(Dataset entries)
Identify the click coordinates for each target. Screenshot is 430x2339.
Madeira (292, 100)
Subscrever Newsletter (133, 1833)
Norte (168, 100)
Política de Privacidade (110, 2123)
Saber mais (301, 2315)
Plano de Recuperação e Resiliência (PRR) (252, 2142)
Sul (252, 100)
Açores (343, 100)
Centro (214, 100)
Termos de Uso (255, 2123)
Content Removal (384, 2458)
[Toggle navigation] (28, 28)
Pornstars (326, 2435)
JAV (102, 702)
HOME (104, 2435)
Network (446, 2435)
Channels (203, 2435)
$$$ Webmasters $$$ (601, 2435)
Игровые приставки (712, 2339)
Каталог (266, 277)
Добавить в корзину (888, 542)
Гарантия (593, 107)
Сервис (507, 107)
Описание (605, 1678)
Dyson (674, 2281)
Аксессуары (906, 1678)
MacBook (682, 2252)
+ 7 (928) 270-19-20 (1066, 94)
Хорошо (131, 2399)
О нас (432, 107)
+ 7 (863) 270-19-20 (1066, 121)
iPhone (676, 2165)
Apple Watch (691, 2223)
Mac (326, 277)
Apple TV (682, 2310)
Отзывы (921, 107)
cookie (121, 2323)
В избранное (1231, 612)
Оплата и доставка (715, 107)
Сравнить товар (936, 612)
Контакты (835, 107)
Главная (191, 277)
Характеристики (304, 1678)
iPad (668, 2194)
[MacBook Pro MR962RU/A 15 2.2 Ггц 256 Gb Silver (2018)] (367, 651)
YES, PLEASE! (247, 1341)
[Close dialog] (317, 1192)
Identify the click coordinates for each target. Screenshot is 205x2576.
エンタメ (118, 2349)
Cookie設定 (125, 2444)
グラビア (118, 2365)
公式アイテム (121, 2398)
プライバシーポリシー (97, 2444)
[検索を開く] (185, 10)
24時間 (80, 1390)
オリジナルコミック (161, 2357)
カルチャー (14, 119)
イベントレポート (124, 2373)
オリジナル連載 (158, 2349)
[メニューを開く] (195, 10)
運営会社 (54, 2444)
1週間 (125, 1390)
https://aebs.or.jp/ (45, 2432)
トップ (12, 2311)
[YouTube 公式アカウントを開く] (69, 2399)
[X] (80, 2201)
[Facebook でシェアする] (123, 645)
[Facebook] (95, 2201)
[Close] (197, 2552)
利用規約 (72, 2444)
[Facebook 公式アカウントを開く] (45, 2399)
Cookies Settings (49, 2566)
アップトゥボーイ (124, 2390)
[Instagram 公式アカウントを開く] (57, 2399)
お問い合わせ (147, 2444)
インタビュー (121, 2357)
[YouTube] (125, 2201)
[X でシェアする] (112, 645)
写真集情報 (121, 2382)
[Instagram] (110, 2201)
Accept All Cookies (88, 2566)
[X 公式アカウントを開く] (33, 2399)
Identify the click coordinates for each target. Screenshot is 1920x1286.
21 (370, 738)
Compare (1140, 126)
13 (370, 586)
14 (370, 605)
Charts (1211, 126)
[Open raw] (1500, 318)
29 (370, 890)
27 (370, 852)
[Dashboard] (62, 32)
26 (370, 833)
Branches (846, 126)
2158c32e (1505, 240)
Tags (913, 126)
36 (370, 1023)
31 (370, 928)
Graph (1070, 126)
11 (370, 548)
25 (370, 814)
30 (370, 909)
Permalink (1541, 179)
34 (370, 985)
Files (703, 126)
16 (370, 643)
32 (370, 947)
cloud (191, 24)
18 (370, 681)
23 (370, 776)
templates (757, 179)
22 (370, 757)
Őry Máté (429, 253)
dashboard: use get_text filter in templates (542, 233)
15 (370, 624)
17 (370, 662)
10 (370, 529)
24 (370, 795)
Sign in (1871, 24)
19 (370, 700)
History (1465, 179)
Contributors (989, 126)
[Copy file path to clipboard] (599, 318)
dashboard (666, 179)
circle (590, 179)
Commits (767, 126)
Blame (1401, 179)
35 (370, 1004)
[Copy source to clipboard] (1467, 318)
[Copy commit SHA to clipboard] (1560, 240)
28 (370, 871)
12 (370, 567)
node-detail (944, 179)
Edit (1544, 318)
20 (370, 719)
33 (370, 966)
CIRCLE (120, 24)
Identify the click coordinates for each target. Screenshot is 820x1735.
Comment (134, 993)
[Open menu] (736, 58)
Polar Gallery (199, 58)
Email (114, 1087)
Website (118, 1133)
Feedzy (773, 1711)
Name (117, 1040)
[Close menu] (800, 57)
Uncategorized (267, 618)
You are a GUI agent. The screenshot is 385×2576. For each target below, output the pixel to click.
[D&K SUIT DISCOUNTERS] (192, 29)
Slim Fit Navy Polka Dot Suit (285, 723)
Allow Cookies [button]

[Exercise]:
Taking the entries above, print exactly the lines starting at the line with "Norte (168, 100)" and ending at the line with "Network (446, 2435)", both included.

[Written solution]:
Norte (168, 100)
Política de Privacidade (110, 2123)
Saber mais (301, 2315)
Plano de Recuperação e Resiliência (PRR) (252, 2142)
Sul (252, 100)
Açores (343, 100)
Centro (214, 100)
Termos de Uso (255, 2123)
Content Removal (384, 2458)
[Toggle navigation] (28, 28)
Pornstars (326, 2435)
JAV (102, 702)
HOME (104, 2435)
Network (446, 2435)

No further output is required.